当時からジンジャービアはあまり出回っておらず(出ても終売になってしまったり、コストが高かったり)、自家製でジンジャービアを作って使用しているBARが少数あった程度なようで、背景には随分昔からジンジャービア→ゴールデンジンジャーエール→カナダドライジンジャーエールに人気がシフトした経緯があった様に思います。
ただジンジャーエール単体でジュースとして飲むのならカナダドライが飲みやすいですが、アルコールに併せると甘すぎてしまう為、辛口の方がBARのアイテムに向いていると言った事もあるかのように感じます。

現在ではジンジャービアも市販(と言っても一般消費者向けではありませんが)で安定的に入手可能になりましたが、ビアと言いつつも酵母の香りや風味が乏しく、単なる炭酸入りのショウガジュースの様に思えてならず・・・
で、トニックウォーター同様、『無ければ自分で作る理論』で酵母香も加えたジンジャービアを自家製しております。

前置きが長くなりましたが、ノンアルコールながらもビアと名乗る訳なので、イーストはイーストでも折角だから普通のドライイーストでは面白くありません。
かと言って、本来ジンジャービアを作る様の酵母である『ジンジャービアプラント』は日本では入手困難。
シャンパン酵母と言う考えもありましたが、カナダドライが元々ノンアルコールのシャンパンを意識した造りをしていると言う事もあった事、それにビアと言うくらいなのでビール用の酵母を使用。
ホップのキレを生かすと言うよりも酵母の複雑味と香りを重視したい事とジンジャービアがイギリス発祥と言う事もあり、イングリッシュエール用のイーストを使用し発酵させたジンジャービア。
そこに組み合わせてホップ感を出す為には、サンフランシスコのアメリカンクラフトビールの教科書と言われるアンカー社が手掛けるホップ入りウォッカを併せる事で、クラフトビールを思わせる仕上がりにしております。

また、ある程度冷やしはしますが香りを重視するべくグラスは銅製ワインカップに置き換え、氷は入れておりません。

アメリカ産ウォッカを使用している時点で『モスコー・ミュール』ではなくなりますが(最早『サンフランシスコ・ミュール?』)、細かい事は気にしません。

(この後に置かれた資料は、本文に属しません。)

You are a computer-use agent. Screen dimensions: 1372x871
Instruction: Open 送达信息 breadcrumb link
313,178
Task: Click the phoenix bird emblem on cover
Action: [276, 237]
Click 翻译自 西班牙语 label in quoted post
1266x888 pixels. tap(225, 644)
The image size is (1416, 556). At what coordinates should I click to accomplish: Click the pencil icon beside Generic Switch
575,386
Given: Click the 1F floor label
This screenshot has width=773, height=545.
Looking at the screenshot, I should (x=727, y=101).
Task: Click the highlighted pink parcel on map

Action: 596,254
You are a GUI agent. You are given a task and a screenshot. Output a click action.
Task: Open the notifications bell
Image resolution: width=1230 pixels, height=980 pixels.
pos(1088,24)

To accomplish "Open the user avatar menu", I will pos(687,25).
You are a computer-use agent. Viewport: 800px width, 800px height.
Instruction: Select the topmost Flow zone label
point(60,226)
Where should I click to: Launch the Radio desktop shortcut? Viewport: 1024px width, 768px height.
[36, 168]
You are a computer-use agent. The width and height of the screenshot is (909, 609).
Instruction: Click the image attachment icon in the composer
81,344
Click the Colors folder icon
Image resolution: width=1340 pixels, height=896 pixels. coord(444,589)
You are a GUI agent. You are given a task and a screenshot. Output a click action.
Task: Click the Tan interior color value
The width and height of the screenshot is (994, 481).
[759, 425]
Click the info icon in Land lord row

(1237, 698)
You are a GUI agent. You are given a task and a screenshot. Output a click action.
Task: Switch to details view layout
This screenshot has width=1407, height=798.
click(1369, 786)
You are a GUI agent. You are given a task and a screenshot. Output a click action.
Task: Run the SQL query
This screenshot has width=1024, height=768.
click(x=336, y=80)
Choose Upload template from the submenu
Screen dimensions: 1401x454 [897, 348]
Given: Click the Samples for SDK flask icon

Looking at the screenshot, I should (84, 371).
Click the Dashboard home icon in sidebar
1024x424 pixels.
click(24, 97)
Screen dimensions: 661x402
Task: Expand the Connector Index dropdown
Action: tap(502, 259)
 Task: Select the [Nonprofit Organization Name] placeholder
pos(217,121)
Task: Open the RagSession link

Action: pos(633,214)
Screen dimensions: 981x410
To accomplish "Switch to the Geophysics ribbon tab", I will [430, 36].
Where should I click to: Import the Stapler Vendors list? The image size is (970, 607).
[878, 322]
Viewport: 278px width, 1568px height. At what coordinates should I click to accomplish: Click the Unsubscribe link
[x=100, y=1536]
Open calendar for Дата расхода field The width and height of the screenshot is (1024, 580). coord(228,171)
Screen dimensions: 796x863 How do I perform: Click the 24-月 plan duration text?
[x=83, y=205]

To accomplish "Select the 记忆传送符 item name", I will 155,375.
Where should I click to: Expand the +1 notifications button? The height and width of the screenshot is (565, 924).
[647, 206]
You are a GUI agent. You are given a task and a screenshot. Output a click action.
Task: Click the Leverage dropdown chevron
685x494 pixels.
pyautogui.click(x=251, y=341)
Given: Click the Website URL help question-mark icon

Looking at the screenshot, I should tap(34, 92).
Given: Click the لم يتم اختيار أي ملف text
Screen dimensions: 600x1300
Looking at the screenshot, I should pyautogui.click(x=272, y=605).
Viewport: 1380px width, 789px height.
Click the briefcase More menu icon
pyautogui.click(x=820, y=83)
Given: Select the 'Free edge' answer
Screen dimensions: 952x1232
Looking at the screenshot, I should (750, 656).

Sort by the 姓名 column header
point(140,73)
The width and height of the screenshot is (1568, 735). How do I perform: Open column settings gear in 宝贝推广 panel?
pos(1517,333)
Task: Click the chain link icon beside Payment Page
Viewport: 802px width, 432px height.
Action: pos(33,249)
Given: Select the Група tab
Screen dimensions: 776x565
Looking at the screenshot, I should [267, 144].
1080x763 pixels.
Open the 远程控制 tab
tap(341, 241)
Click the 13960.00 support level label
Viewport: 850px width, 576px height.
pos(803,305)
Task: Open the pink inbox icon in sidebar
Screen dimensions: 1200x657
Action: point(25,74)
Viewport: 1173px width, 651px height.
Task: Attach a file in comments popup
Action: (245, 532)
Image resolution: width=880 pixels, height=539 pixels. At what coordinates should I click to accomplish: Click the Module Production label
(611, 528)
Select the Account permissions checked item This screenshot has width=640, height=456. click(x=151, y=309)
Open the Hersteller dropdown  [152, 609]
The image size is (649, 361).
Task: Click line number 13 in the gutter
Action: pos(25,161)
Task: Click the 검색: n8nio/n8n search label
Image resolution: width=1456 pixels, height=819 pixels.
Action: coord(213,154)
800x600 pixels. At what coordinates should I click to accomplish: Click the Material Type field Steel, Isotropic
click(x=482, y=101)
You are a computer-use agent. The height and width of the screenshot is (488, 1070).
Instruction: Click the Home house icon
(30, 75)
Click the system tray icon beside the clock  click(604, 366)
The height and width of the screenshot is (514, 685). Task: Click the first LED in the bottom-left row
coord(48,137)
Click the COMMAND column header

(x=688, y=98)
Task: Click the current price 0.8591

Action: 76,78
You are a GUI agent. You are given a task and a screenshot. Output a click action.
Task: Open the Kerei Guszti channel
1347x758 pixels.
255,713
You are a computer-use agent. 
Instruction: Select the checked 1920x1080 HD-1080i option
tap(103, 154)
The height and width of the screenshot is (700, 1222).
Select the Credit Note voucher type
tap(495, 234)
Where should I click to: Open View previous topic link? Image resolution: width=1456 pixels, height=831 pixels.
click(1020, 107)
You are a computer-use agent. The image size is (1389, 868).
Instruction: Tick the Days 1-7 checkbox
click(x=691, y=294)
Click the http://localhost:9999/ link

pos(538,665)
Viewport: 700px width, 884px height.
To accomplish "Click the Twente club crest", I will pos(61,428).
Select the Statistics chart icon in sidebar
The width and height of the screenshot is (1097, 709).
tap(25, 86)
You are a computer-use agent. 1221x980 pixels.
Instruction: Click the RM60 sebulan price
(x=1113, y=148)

旨ければそれで良いのです。
伝統だの正統だのに、いつまでも支配されて執着していては何も始まりません。
マティーニにしても本当に100年200年前のレシピをそのまま再現すると温くて甘いものになってしまいますし、もともとマラリア対策と言われるジントニックにしても今の日本でマラリアが流行している訳でもなく、キニーネ入りトニックウォーターと言っても実際にはキナ抽出物としてしか認可が降りないと言った事情もあり、そのレシピが公式的に公開されている訳でもないので厳密な完全再現は不可能と言えます。
旨いものを作る為に古きを遡る事もあれば新しきを追求する事もある。
仮にその中で多少の勘違いがあったとしても、それで良いのではないかと考えます。